Testo di partenza ▸

□ □ □

Io guardavo tutto del suo volto, del suo corpo, con distacco: le sue ciglia, l’unghia del suo alluce, la sottigliezza delle sue sopracciglia, delle sue labbra, il colore di smalto dei suoi occhi, un certo neo, un certo modo di tenere le dita fumando; ero affascinato.

Il soggetto amoroso vive ogni incontro con l’essere amato come una festa.

La gelosia è un’equazione a tre termini permutabili (indecidibile): si è sempre gelosi di due persone contemporaneamente: io sono geloso di chi amo e di chi lo ama.

Come geloso, io soffro quattro volte: perché sono geloso, perché mi rimprovero d’esserlo, perché temo che la mia gelosia finisca col ferire l’altro, perché mi lascio soggiogare da una banalità: soffro di essere escluso, di essere aggressivo, di essere pazzo e di essere come tutti gli altri.

Fading. Prova dolorosa con la quale l’essere amato sembra sottrarsi a qualsiasi contatto, senza neppure rivolgere questa indifferenza enigmatica contro il soggetto amoroso o pronunziarla a beneficio di chiunque altro, sia questo il mondo o un rivale.

□ □ □

Dati disponibili ▸
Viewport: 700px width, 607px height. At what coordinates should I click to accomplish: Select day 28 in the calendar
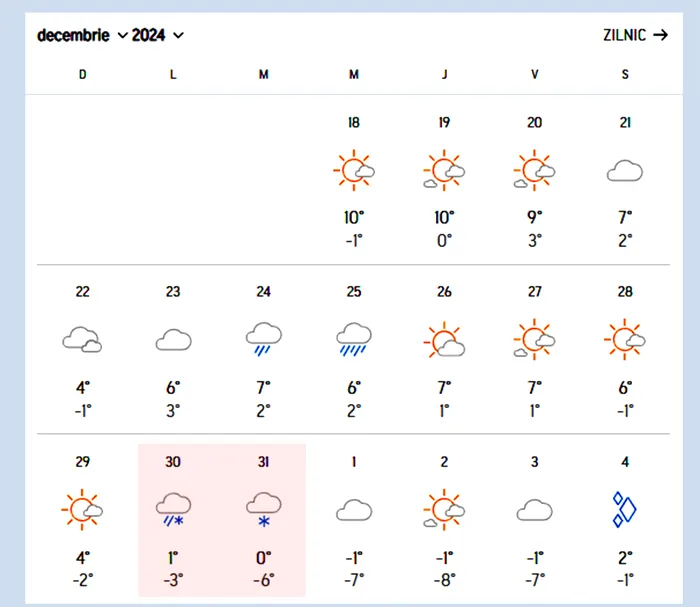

□ □ □

Consegna ▸
Riscrivi la parte del testo di partenza che comincia con "La gelosia è" e va avanti fino a "o un rivale.", mettendo "avversario" al posto di "rivale".

Soluzione completa ▸
La gelosia è un’equazione a tre termini permutabili (indecidibile): si è sempre gelosi di due persone contemporaneamente: io sono geloso di chi amo e di chi lo ama.

Come geloso, io soffro quattro volte: perché sono geloso, perché mi rimprovero d’esserlo, perché temo che la mia gelosia finisca col ferire l’altro, perché mi lascio soggiogare da una banalità: soffro di essere escluso, di essere aggressivo, di essere pazzo e di essere come tutti gli altri.

Fading. Prova dolorosa con la quale l’essere amato sembra sottrarsi a qualsiasi contatto, senza neppure rivolgere questa indifferenza enigmatica contro il soggetto amoroso o pronunziarla a beneficio di chiunque altro, sia questo il mondo o un avversario.